Assignment
Pull from the data below each line where the word "page" occurs, and copy it.
** Opening Information given block **
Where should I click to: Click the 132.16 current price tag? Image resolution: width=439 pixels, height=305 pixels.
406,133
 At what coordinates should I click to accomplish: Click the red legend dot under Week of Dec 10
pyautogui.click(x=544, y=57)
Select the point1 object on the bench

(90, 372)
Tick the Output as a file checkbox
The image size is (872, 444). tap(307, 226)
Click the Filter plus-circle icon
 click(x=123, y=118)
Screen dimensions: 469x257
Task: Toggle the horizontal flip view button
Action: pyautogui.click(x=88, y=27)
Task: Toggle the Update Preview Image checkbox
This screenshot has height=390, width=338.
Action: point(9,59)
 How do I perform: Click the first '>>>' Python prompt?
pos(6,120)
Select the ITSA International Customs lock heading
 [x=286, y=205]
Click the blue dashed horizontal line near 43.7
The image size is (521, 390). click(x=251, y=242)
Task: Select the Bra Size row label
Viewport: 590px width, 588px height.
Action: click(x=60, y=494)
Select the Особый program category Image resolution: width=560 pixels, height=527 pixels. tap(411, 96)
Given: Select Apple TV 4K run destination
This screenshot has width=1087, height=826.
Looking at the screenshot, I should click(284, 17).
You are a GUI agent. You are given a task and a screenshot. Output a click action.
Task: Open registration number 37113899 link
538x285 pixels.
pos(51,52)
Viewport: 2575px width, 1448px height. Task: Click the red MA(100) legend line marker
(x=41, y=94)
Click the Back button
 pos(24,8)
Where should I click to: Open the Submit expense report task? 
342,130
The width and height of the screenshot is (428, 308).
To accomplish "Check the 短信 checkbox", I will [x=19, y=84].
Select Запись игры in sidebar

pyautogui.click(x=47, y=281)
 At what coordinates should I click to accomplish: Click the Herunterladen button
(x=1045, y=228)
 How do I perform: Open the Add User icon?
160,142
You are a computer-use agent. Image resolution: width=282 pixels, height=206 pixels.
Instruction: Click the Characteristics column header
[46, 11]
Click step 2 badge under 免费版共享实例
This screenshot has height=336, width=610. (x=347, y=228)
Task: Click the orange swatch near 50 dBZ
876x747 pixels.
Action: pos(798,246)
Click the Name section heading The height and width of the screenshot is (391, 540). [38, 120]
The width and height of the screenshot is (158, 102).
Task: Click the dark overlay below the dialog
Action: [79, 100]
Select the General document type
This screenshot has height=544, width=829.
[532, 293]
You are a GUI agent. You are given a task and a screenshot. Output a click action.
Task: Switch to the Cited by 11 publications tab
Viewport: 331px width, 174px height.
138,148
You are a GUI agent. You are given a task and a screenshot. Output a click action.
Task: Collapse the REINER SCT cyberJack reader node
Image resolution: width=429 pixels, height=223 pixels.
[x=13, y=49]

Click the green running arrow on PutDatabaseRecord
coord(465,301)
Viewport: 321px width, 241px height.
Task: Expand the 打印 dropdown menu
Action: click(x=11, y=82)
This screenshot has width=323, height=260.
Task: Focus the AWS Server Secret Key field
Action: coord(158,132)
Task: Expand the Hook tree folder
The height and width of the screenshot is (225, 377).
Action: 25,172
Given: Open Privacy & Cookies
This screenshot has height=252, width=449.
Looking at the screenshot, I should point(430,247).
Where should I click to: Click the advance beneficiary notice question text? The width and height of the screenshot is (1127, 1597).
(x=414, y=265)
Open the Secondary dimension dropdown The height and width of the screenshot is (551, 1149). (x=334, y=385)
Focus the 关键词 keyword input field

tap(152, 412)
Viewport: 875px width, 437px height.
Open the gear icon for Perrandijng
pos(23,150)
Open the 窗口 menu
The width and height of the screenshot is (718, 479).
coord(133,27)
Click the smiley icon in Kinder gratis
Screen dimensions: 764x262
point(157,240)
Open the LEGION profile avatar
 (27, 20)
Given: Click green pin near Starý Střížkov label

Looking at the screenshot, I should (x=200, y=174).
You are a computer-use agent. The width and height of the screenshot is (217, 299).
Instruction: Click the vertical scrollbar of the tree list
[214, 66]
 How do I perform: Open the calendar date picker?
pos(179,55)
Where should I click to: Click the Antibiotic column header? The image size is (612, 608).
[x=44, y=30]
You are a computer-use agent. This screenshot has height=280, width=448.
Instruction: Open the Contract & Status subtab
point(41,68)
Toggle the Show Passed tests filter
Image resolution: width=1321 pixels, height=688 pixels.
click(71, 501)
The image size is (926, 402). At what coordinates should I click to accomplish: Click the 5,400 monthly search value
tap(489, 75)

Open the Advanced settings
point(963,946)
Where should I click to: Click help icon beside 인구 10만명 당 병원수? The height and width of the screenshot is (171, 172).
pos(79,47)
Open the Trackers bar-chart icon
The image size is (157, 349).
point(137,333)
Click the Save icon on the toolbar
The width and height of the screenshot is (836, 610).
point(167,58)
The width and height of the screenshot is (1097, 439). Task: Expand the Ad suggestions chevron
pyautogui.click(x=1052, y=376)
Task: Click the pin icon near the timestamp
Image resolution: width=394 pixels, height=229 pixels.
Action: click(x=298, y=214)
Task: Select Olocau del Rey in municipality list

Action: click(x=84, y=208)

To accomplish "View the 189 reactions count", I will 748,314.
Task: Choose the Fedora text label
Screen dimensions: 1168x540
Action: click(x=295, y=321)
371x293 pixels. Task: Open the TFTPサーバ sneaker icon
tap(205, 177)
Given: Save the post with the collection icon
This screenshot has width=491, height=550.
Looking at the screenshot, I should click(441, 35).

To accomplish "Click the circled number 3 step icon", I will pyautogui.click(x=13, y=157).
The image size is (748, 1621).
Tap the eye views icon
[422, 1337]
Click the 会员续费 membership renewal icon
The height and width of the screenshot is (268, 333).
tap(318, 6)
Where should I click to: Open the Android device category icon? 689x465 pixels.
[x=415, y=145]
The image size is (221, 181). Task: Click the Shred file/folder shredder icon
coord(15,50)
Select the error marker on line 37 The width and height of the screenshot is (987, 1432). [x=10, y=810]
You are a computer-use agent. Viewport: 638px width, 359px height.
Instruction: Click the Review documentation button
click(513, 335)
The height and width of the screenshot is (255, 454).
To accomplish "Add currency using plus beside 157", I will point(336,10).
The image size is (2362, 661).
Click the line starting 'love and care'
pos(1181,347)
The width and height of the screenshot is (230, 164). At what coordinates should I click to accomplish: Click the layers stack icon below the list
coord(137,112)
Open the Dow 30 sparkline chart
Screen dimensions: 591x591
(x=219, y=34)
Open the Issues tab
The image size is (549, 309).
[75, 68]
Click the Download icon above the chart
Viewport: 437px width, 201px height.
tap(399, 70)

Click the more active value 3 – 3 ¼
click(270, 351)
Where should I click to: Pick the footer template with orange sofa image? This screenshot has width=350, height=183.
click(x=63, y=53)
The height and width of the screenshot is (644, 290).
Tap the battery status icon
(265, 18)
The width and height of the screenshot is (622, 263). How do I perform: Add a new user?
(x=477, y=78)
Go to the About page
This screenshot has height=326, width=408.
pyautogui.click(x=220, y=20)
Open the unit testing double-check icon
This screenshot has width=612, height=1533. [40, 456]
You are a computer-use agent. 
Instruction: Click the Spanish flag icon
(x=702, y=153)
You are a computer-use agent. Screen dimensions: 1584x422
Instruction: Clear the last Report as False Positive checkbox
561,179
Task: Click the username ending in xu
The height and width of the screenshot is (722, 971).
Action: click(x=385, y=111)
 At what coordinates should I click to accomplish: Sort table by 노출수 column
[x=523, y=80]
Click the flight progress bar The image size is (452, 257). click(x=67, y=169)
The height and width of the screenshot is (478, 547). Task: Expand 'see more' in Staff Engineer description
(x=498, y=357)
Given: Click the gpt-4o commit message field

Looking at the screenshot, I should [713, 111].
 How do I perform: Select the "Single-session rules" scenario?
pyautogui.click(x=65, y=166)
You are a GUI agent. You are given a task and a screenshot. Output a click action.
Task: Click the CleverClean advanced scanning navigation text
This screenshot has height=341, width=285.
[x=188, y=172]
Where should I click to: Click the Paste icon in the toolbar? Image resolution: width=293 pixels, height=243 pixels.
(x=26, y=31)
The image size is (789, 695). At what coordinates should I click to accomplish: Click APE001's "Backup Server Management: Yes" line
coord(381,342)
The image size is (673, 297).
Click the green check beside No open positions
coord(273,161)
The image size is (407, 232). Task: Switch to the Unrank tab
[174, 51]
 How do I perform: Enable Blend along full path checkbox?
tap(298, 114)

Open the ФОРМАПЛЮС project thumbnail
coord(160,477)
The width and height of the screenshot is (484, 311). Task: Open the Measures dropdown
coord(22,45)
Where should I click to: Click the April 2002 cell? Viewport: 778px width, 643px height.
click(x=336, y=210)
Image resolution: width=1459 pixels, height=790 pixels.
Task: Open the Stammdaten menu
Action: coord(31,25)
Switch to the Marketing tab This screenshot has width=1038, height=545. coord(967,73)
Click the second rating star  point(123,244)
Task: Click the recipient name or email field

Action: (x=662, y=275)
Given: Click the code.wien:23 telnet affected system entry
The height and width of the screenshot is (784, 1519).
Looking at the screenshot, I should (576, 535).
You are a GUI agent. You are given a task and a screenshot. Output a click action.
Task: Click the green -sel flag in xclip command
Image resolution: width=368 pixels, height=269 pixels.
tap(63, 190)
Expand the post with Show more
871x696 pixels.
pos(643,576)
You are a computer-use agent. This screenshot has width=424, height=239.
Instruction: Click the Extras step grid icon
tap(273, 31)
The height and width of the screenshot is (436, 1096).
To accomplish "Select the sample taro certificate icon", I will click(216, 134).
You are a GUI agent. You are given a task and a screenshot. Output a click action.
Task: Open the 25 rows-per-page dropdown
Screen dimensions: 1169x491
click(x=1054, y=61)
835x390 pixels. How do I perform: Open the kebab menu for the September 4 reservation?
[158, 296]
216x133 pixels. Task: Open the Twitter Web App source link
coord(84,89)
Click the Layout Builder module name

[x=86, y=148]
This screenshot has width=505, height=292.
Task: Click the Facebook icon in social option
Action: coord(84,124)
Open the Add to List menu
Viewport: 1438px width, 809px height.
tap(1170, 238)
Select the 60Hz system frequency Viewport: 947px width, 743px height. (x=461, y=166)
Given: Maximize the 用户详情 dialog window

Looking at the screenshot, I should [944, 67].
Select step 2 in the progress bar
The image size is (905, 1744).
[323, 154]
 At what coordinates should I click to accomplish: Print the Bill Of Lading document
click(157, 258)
** Closing Information given block **
Your solution
Go to the About page
Task: Open the 25 rows-per-page dropdown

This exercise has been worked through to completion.